Follow-up procedures involved a reminder postcard sent to all women within 2 weeks of questionnaire mailing, and a telephone follow-up for non-responders. Telephone calls were also made after receipt of questionnaires to clarify information provided. Strategies for increasing response rate included a personalized cover letter and, for the controls, a $5-payment which was demonstrated to enhance the cumulative response rate.20
Data analysis
Multivariate logistic regression analysis was performed using EGRET software.21 Exposure variables included ever/never use of any AD, duration of use, age at first and last use, and menopausal status at time of use. AD were also evaluated by class: SSRI, TCA, monoamine oxidase inhibitor (MAOI), and atypical. In addition, use of individual medications was examined when the numbers were sufficient. Reported use of AD in the one-year period prior to diagnosis date for cases, or a referent date (based on the mid-point of case diagnoses) for controls, was excluded from the analysis. In a secondary analysis, risk factors described as having a definite or probable association with increased breast cancer risk in the Harvard Cancer Risk Index22 (age, height, body mass index, age at menarche, parity, age at menopause, oral contraceptive use, alcohol consumption, family history of breast cancer, history of benign breast disease) as well as indication for use of AD (depression and anxiety) were all included in a multivariate model to determine the multivariate adjusted odds ratio (MVOR).
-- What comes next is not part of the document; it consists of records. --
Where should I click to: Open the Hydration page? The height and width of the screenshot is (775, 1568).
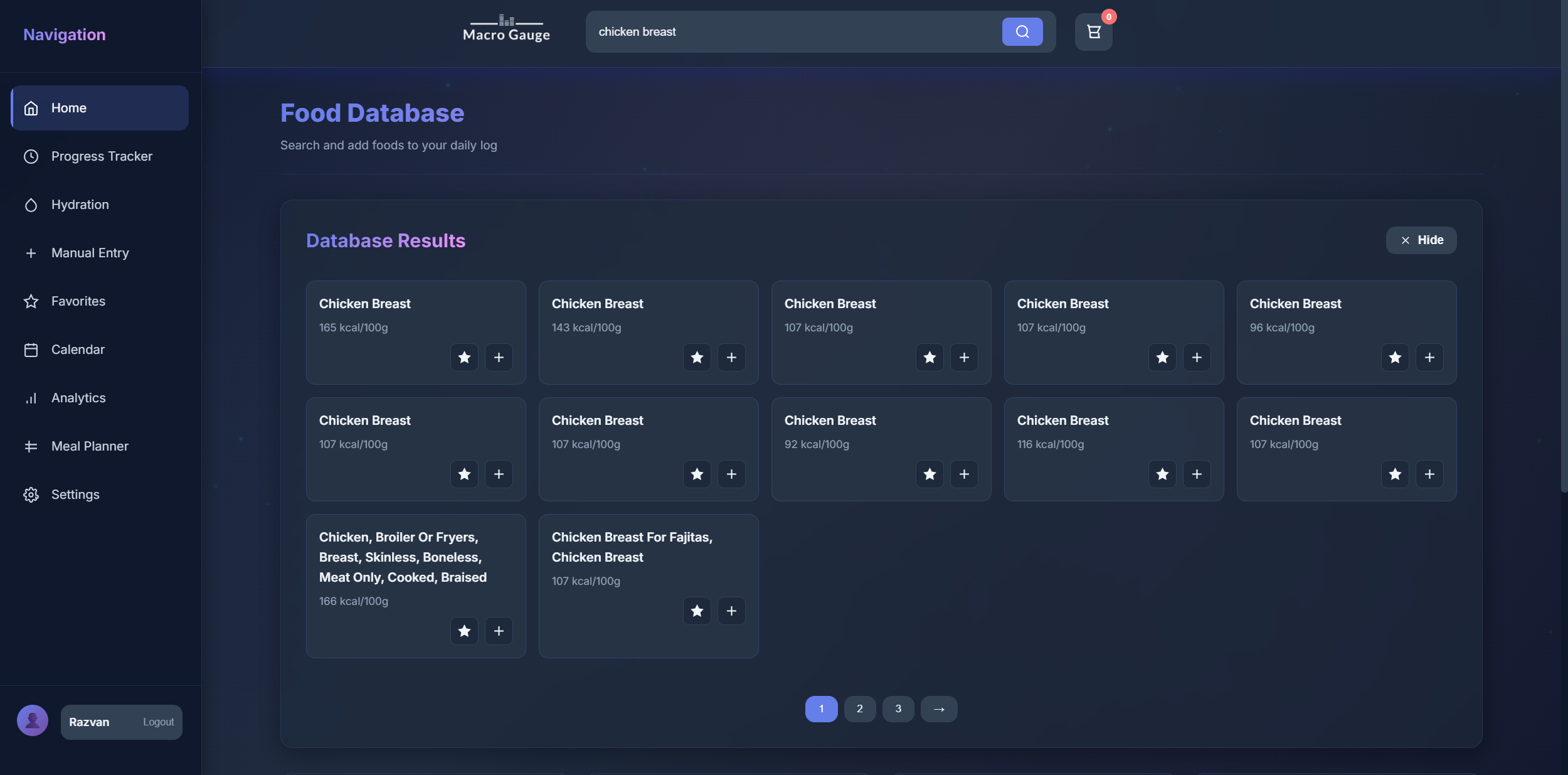[80, 205]
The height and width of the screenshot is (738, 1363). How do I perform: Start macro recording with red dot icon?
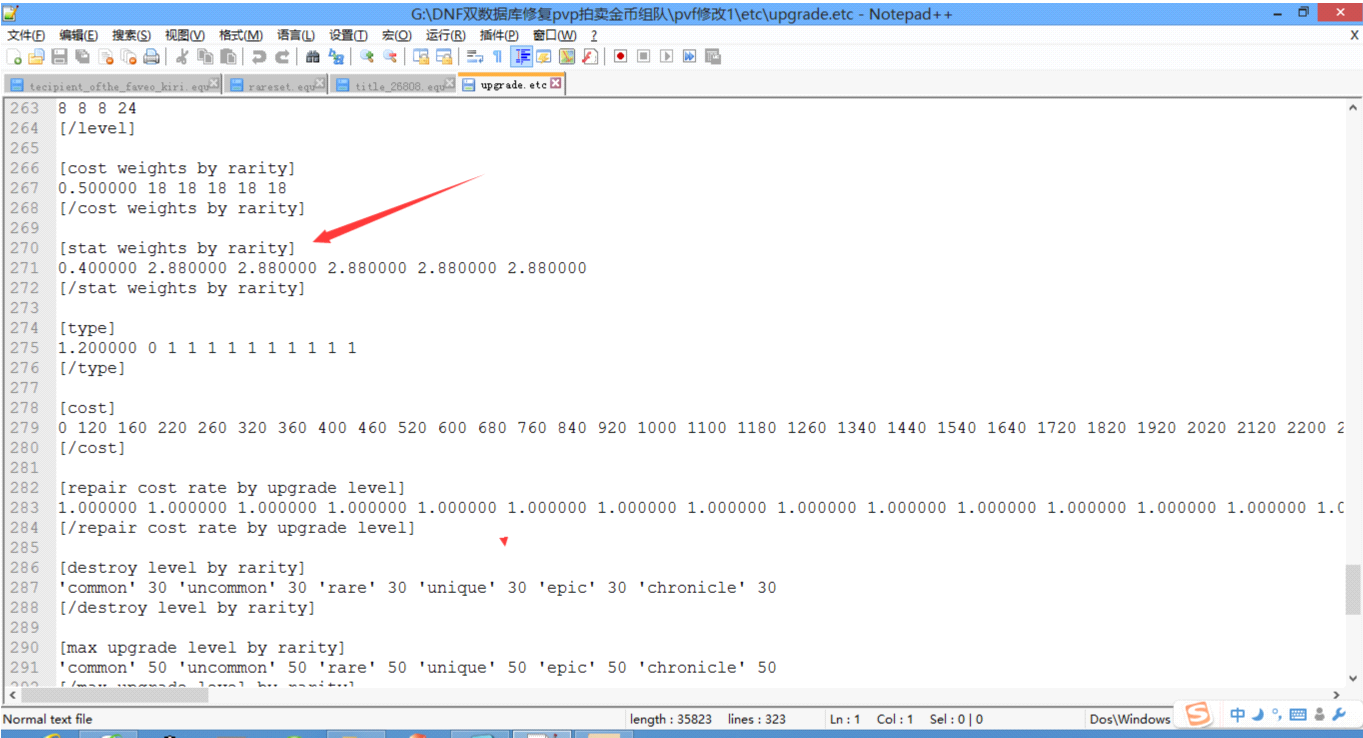(620, 57)
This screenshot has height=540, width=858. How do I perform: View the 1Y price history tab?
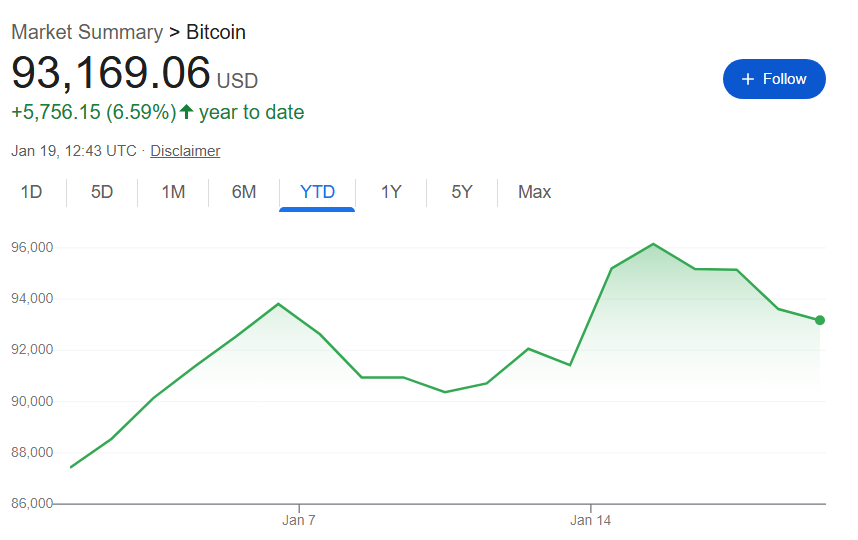[391, 192]
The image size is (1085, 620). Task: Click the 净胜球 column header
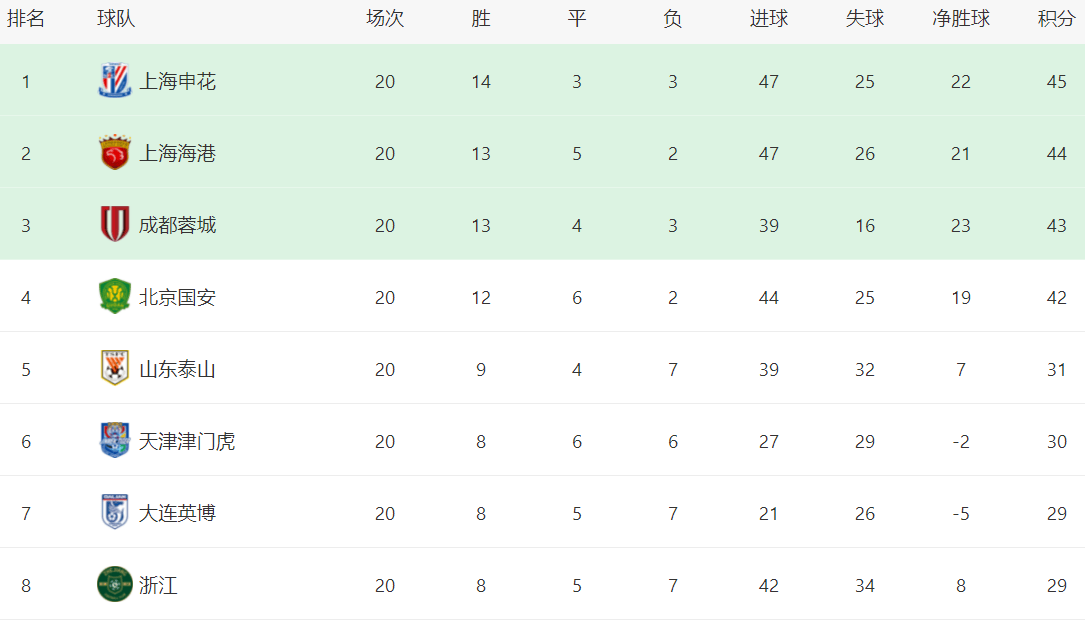pyautogui.click(x=961, y=19)
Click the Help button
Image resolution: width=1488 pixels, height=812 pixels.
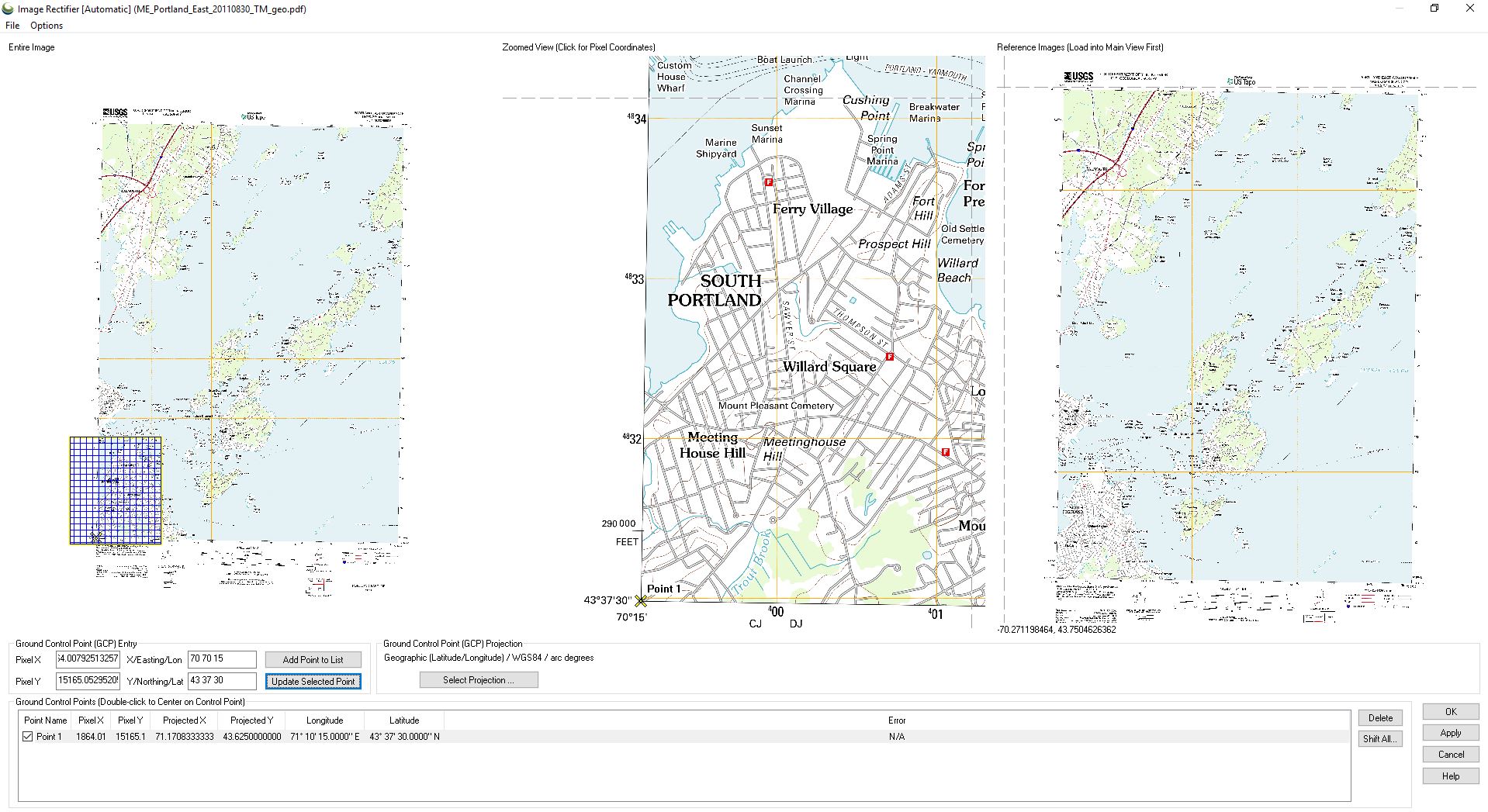point(1450,776)
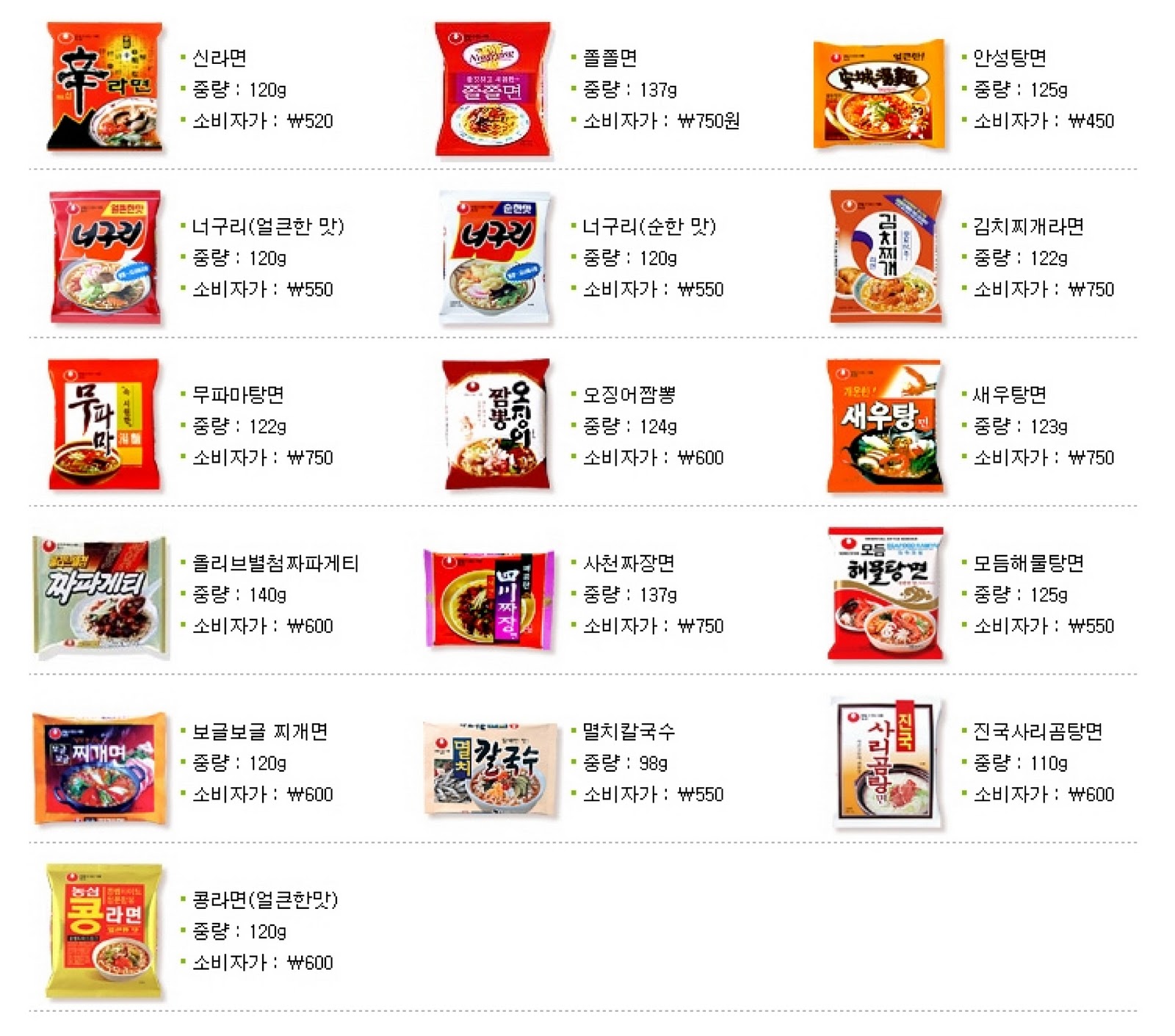Click the 모듬해물탕면 package image
Image resolution: width=1175 pixels, height=1036 pixels.
(886, 593)
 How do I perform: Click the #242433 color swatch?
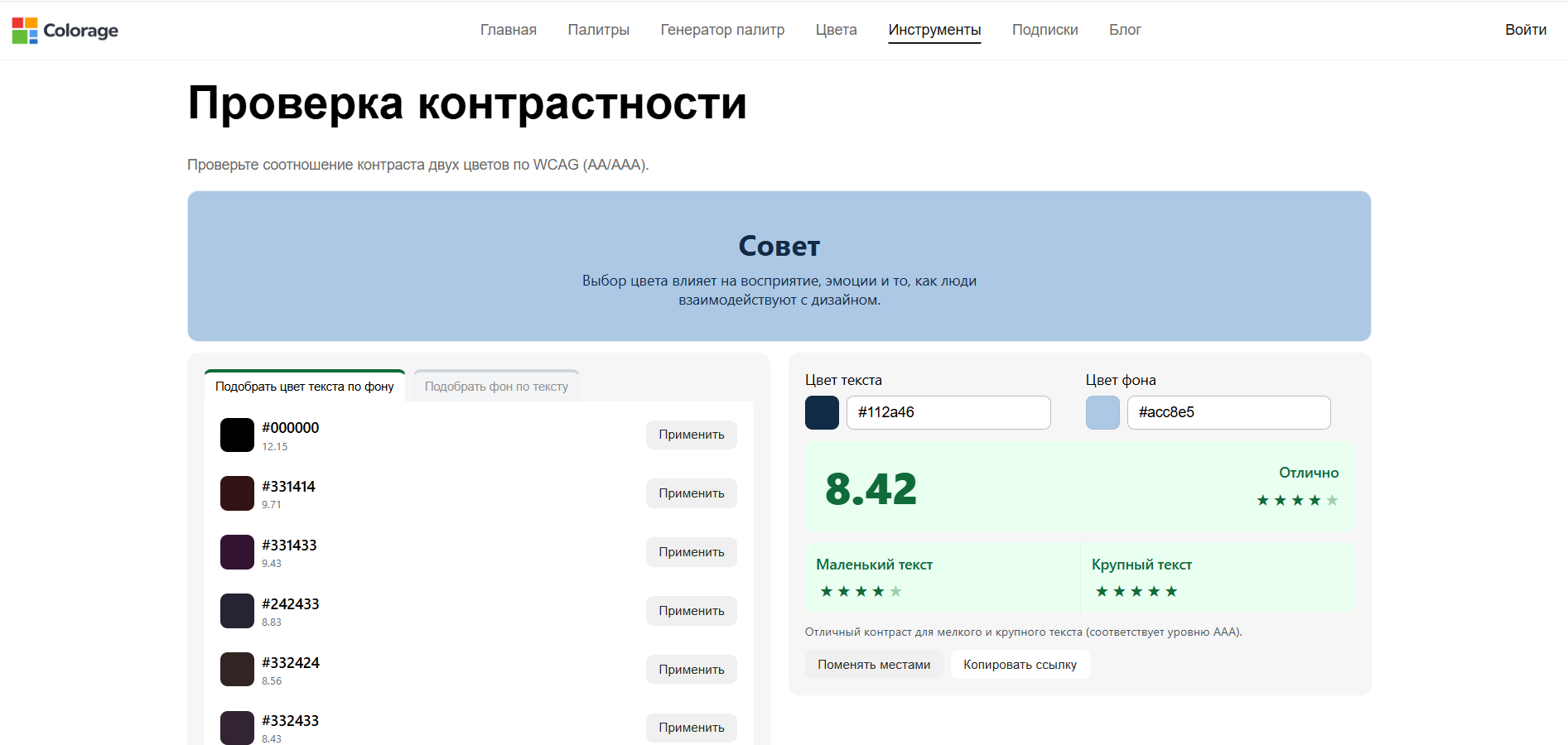(x=237, y=611)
The 10% change-in-estimate method was used to assess potential confounders.23 Potential confounding variables included demographic (marital status, education, income), reproductive (menopausal status, age at last menstruation, age at menarche, number of pregnancies, number of live births, age at first live birth, history of breastfeeding, months of breastfeeding), anthropometric (height, weight, body mass index), medical (family history of breast cancer, diagnosis of benign breast disease), psychiatric (history of symptoms of depression, anxiety, post-traumatic stress, obsessions and compulsions, anorexia or bulimia, diagnosis of clinical depression), lifestyle (alcohol consumption, physical activity, dietary fat consumption, smoking status and exposure to smoke), and use of other medications (hormone replacement therapy, oral contraceptives, nonsteroidal anti-inflammatories, and benzodiazepines).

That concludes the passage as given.